Question

Solve the following equation:
\[6{{x}^{4}}-25{{x}^{3}}+12{{x}^{2}}+25x+6=0\]

Answer 1

Hint: At first, rearrange the given equation and write it as, \[6{{x}^{4}}-12{{x}^{2}}+6-25{{x}^{3}}+25x+24{{x}^{2}}=0.\] After that, write it as \[6{{\left( {{x}^{2}}-1 \right)}^{2}}-25x\left( {{x}^{2}}-1 \right)+24{{x}^{2}}=0.\] Then transform it into two quadratic equation factors and factorize them separately to find the values of x.
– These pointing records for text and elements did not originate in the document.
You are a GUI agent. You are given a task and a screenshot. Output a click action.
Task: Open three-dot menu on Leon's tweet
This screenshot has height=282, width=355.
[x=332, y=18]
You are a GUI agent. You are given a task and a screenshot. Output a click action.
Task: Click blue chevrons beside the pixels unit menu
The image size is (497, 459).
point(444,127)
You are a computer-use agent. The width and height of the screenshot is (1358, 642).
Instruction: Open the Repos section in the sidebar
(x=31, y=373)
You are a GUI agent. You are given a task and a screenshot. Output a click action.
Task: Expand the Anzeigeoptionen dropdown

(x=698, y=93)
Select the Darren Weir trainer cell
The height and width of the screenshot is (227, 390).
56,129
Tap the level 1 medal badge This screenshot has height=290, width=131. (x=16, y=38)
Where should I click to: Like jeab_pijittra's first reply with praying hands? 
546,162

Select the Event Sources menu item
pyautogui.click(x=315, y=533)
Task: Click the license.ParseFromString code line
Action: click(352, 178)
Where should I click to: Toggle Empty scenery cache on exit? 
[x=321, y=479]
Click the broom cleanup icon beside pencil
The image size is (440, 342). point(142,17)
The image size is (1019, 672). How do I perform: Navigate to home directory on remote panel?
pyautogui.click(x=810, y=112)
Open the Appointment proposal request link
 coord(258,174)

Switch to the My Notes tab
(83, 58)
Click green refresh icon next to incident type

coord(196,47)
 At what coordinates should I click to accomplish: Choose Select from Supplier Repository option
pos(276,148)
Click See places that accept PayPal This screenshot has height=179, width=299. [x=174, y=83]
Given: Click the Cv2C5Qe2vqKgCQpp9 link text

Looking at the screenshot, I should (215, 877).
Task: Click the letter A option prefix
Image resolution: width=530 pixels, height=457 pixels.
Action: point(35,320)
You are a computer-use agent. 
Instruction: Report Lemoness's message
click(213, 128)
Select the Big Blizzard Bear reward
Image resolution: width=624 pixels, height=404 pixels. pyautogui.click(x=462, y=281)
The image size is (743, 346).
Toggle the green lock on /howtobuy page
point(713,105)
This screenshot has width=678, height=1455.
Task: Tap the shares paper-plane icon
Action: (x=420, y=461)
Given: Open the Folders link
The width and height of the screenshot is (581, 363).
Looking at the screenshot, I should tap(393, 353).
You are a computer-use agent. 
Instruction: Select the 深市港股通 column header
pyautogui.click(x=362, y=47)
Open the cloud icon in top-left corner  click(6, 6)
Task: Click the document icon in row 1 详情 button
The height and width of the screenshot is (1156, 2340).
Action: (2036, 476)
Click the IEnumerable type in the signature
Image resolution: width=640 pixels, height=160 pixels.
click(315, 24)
Complete step-by-step answer:
In this question, we are given an equation \[6{{x}^{4}}-25{{x}^{3}}+12{{x}^{2}}+25x+6=0\] and we have to find for the values of x so that it satisfies the given expression. The equation given in the question is
\[6{{x}^{4}}-25{{x}^{3}}+12{{x}^{2}}+25x+6=0\]
It can be further written as,
\[6{{x}^{4}}-12{{x}^{2}}+6-25{{x}^{3}}+25x+24{{x}^{2}}=0\]
\[\Rightarrow 6\left( {{x}^{4}}-2{{x}^{2}}+1 \right)-25x\left( {{x}^{2}}-1 \right)+24{{x}^{2}}=0\]
We know that,
\[{{\left( {{x}^{2}}-1 \right)}^{2}}={{x}^{4}}-2{{x}^{2}}+1\]
So, we can write the equation as,
\[6{{\left( {{x}^{2}}-1 \right)}^{2}}-25x\left( {{x}^{2}}-1 \right)+24{{x}^{2}}=0\]
The above equation can be further written as,
\[6{{\left( {{x}^{2}}-1 \right)}^{2}}-9x\left( {{x}^{2}}-1 \right)-16x\left( {{x}^{2}}-1 \right)+24{{x}^{2}}=0\]
On further simplification, we get,
\[3\left( {{x}^{2}}-1 \right)\left[ 2\left( {{x}^{2}}-1 \right)-3x \right]-8x\left[ 2\left( {{x}^{2}}-1 \right)-3x \right]=0\]
Hence, it can be factorized into,
\[\left[ 2\left( {{x}^{2}}-1 \right)-3x \right]\left[ 3\left( {{x}^{2}}-1 \right)-8x \right]=0\]
So, we can write it as,
\[\left( 2{{x}^{2}}-3x-2 \right)\left( 3{{x}^{2}}-8x-3 \right)=0\]
Now, we can write it as,
\[\left( 2{{x}^{2}}-4x+x-2 \right)\left( 3{{x}^{2}}-9x+x-3 \right)=0\]
This can be further written as,
\[\left[ 2x\left( x-2 \right)+1\left( x-2 \right) \right]\left[ 3x\left( x-3 \right)+1\left( x-3 \right) \right]=0\]
So, it can be factored into,
\[\left( 2x+1 \right)\left( x-2 \right)\left( 3x+1 \right)\left( x-3 \right)=0\]
Hence, the value of x for which the equation satisfies is
\[x=\dfrac{-1}{2},2,\dfrac{-1}{3},3\]
The value of x are \[\dfrac{-1}{2},2,\dfrac{-1}{3},3.\]


Note: One can also do the same question by another method. At first, divide the whole question by \[{{x}^{2}}\] and the equation formed will be \[6{{x}^{2}}-25x+12+\dfrac{25}{x}+\dfrac{6}{{{x}^{2}}}=0.\] Then take \[x-\dfrac{1}{x}\] as a variable t and so we can write the equation as \[6\left( {{x}^{2}}+\dfrac{1}{{{x}^{2}}}-2 \right)-25\left( x-\dfrac{1}{x} \right)+25=0\] as \[{{t}^{2}}=\left( {{x}^{2}}+\dfrac{1}{{{x}^{2}}}-2 \right).\] Then factorize the quadratic equation to find t and hence we will get the value of x.